Inside Man – Review

Worth seeing: for two interesting dramas, on either side of the Atlantic, rather than the tenuous and unconvincing links between them
Featuring:David Tennant, Stanley Tucci, Atkins Estimond, Dolly Wells, Dylan Baker, Kate Dickie, Louis Oliver, Lydia West, Lyndsey Marshal
Key crew:Paul McGuigan, Alex Mercer, Sue Vertue, Steven Moffat
Channel:BBC iPlayer, BBC1
Length:57 minutes
Episodes:4
Broadcast date:4th October 2022, Final episode
Country:UK

WHAT’S IT ABOUT?

Criminologist Jefferson Grieff (Stanley Tucci) is on death row in the US, for killing his wife. “Everyone is a murderer. You just have to meet the right person,” he quips, to British journalist Beth Davenport (Lydia West), who’s writing a piece on how people ask him to investigate unsolved crimes from behind bars.

When she receives a desperate text from a woman who recently came to her aid her during an assault on the tube, Beth asks Grieff for his help.

Back in the UK, this woman, Janice Fife (Dolly Wells) is a maths tutor for teenager Ben (Louis Oliver), the son of small-town vicar Harry Watling (David Tennant), whose verger has just given him a thumb drive containing images he doesn’t want his mother to find.

Through a series of misunderstandings, Janice sees the horrific nature of the images, assumes they belong to Ben and threatens to call the police.

Harry is prepared to put his own reputation on the line to protect his son and the vulnerable verger, but he doesn’t get a chance before – during a struggle – Janice takes a tumble down the stairs into his cellar.

Is everyone really a murderer – if they meet the right person? And have a bad day?

WHAT’S IT LIKE?

At its heart, Inside Man explores an interesting premise – plainly set out by Stanley Tucci’s erudite murderer in the opening moments; given the right set of circumstances, can a righteous and honourable man – a man of God – be driven to kill, in order to protect those he loves and feels compelled to protect?
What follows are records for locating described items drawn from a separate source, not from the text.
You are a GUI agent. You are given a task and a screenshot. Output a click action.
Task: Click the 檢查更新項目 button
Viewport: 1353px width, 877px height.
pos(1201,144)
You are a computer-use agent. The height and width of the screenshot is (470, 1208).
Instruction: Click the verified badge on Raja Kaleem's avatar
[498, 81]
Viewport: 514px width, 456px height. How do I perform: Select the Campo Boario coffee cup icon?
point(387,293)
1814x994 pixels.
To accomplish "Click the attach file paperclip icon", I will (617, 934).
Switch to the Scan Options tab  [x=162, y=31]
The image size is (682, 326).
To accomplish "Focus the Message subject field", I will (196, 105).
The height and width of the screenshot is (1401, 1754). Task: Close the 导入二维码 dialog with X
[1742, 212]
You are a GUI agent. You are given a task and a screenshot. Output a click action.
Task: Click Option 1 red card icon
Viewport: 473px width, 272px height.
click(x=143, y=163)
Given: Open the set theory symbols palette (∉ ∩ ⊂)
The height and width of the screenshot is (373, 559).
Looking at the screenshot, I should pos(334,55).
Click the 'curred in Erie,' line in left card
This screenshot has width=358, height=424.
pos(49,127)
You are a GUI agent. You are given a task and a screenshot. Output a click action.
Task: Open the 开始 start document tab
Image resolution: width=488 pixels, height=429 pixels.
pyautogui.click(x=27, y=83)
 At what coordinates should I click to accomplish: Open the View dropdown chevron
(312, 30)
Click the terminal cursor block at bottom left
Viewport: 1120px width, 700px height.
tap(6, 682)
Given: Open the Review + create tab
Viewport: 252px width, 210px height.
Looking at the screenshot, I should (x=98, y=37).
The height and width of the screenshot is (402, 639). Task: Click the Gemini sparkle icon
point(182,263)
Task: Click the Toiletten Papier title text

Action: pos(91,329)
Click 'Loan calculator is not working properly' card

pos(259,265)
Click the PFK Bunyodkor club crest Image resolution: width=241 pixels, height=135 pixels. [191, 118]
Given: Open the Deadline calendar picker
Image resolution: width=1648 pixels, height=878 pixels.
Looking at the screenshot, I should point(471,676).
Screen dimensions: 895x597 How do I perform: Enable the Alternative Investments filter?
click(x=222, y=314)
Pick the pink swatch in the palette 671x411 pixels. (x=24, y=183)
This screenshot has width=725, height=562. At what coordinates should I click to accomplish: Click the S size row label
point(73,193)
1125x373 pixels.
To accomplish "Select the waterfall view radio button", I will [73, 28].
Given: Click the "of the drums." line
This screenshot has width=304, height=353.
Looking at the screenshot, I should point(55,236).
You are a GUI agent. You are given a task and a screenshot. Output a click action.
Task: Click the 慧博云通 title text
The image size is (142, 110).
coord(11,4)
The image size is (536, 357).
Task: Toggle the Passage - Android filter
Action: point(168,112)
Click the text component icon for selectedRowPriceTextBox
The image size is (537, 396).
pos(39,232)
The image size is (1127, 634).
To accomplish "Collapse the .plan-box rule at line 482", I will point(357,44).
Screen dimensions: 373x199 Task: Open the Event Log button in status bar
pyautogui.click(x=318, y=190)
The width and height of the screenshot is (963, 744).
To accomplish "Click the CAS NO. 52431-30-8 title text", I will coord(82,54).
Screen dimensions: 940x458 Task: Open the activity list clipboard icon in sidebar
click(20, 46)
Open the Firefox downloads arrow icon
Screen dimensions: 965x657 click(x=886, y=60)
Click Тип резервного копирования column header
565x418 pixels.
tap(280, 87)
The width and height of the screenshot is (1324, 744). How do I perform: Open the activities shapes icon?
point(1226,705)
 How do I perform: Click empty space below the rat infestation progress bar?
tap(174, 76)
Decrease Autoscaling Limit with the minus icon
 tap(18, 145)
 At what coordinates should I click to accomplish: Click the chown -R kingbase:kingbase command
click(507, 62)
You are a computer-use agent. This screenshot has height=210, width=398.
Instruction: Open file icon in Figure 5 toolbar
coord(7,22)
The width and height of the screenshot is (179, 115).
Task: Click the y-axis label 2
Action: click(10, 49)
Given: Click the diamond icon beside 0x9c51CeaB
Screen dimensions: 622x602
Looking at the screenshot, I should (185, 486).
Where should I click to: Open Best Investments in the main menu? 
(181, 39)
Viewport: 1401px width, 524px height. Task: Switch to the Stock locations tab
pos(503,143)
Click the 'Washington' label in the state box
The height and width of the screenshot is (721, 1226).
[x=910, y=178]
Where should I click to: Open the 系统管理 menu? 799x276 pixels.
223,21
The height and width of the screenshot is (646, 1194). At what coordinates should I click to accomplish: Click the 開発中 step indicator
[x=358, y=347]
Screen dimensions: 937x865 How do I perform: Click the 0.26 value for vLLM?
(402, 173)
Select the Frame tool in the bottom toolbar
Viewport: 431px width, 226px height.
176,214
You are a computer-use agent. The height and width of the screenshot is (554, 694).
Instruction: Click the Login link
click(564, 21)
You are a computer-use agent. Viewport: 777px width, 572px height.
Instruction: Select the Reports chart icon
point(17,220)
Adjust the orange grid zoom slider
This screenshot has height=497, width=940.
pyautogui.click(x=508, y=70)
As the drastic sequence of events unfolds in this peaceful rural community, it’s plain to see that even for a vicar, the idea of getting rid of the person who’s jeopardising the future of everyone he loves could be quite tempting. And while she clearly has justice at the forefront of her mind, his dispassionate victim does little to earn any sympathy – either from Harry, or from us.

Meanwhile, across the pond, a similarly dispassionate and blinkered killer is wheeled out with an eccentric side-kick to solve criminal mysteries from the comfort of his cell, as  the clock ticks down to his execution.

There are two perfectly interesting and engaging storylines going on here, but the rope that binds them together is somewhat frayed; Beth is unconvincing as a journalist, the idea that a rookie reporter would fly across the world to interview a death row inmate is as preposterous as the idea that a death row inmate would be allowed to accept visits from all and sundry and investigate their mysteries, with more privileges than most prison staff would have. Back in the UK, it just feels as unlikely that events would have snowballed as they did – as it is that Harry and his family wouldn’t have realised how much information police could garner from mobile phones and computer file metadata and so on. The chronology – on both sides of the Atlantic – makes much of the plotting hard to accept.

It’s nail-biting stuff – but only if you can take everything you see with a bag of salt. And don’t talk to me about the ending – not the dramatically unsatisfying ending that can be excused in the circumstances, but the post-credits tag that takes everything in a completely different direction, serving no purpose other than to leave the BBC with no choice but to commission a second series.

It’s a creditable attempt to make a piece of bold, challenging television, testing an interesting psychological hypothesis, that’s let down by its own self confidence and takes for granted the good will of the audience.